### Task
Copy the passage on Hydrodec's half-year sales from "Improvements have been made to" up to and including "71% of sales.", substituting "insulating oil" for every "transformer oil".

### Document
Hydrodec Group, a company which re-refines waste oil have announced record sales numbers for the first half of 2016, following on from their reported loss last year.

The main drivers have been the firm's refocusing on core transformer oil re-refining technology by optimising the performance of its Canton facility.

Sales volumes of premium quality superfine transformer oil and base oil increased by 16.75m litres. The most notable sales were in May 2.82m litres and June at a record number of 3.2m litres.

Revenues from the group’s core re-refining business for the first half were expected to increase by approximately 130% to $7.6m compared to $3.3m last year. Gross unit margins are also higher than the previous year despite lower product sales prices and challenging market conditions.

The increase in sales was attributed to the firm’s increased utilisation of its new Canton plant by 76%.

Improvements have been made to the plant, which have reduced production hours lost through unscheduled stoppages. The firm also disposed on loss making UK recycling operations in March.

Aside from these drivers, another objective was to improve the sales mix between higher margin transformer oil and lower margin base oil. At the beginning of the year, transformer oil sales represented 19% of total sales and since improvements have been made it represented 71% of sales.

In terms of their Australian business, it enjoyed one of its highest feed-stock acquisition months since 2012 in May and its underlying pipeline is growing steadily.

### Given data
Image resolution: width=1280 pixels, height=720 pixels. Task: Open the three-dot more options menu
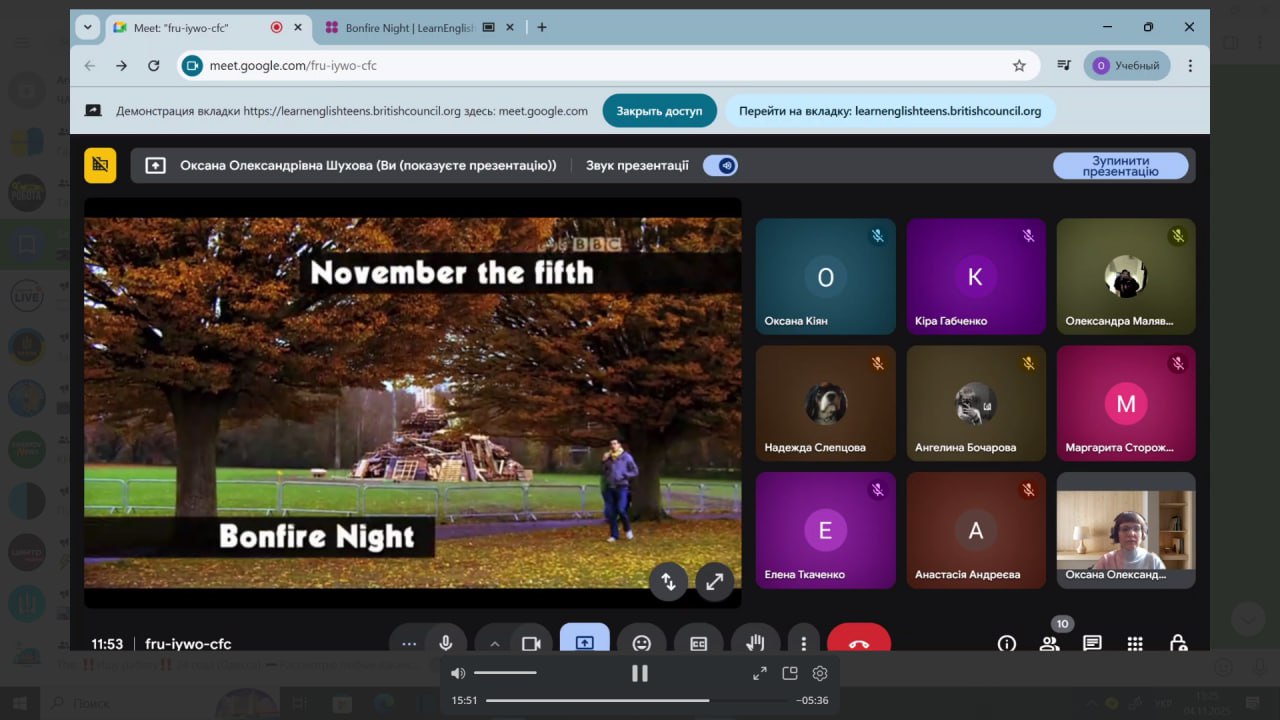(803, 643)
---
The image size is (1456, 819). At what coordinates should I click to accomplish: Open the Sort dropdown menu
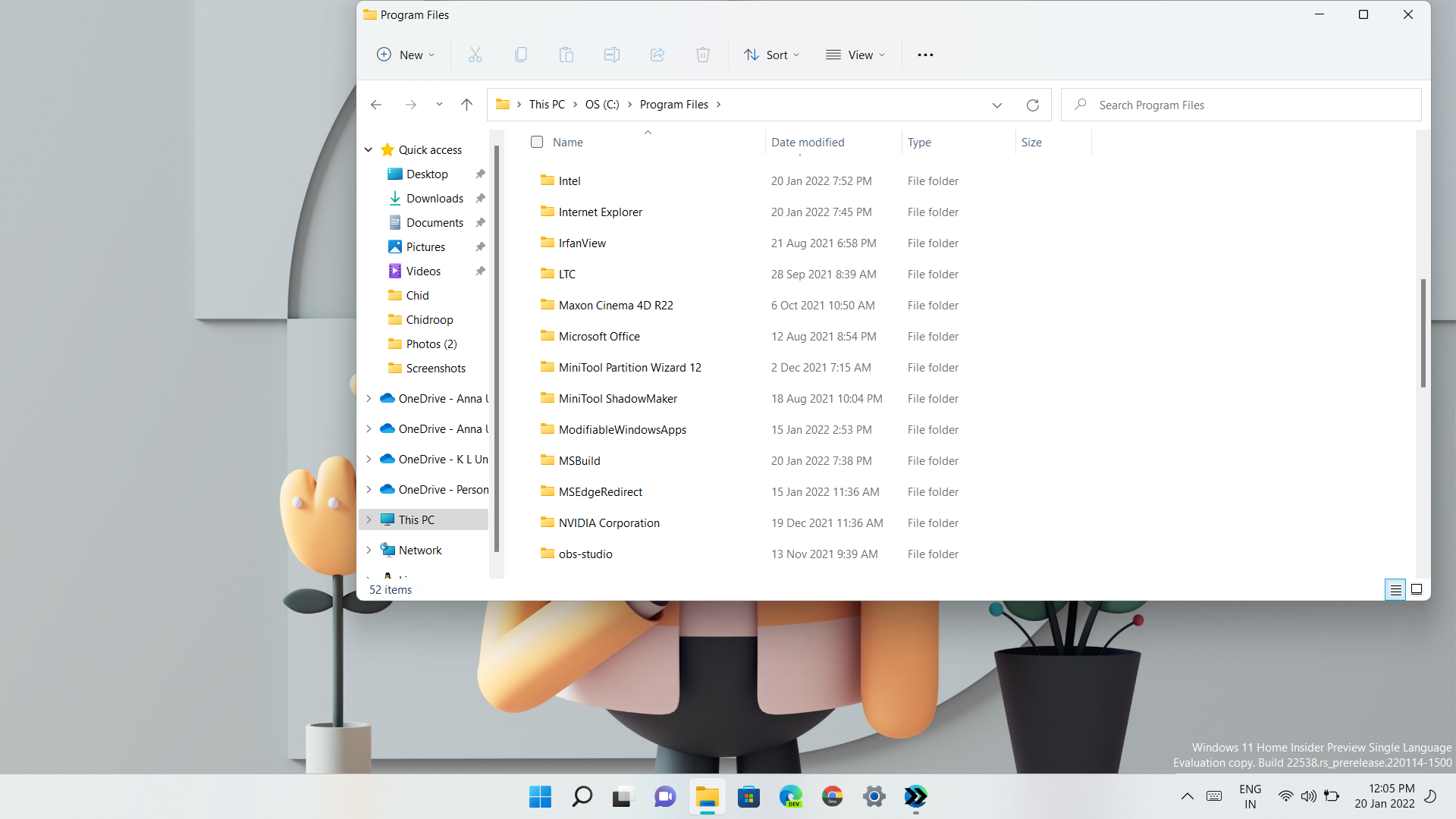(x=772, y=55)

### Result below
Improvements have been made to the plant, which have reduced production hours lost through unscheduled stoppages. The firm also disposed on loss making UK recycling operations in March.

Aside from these drivers, another objective was to improve the sales mix between higher margin insulating oil and lower margin base oil. At the beginning of the year, insulating oil sales represented 19% of total sales and since improvements have been made it represented 71% of sales.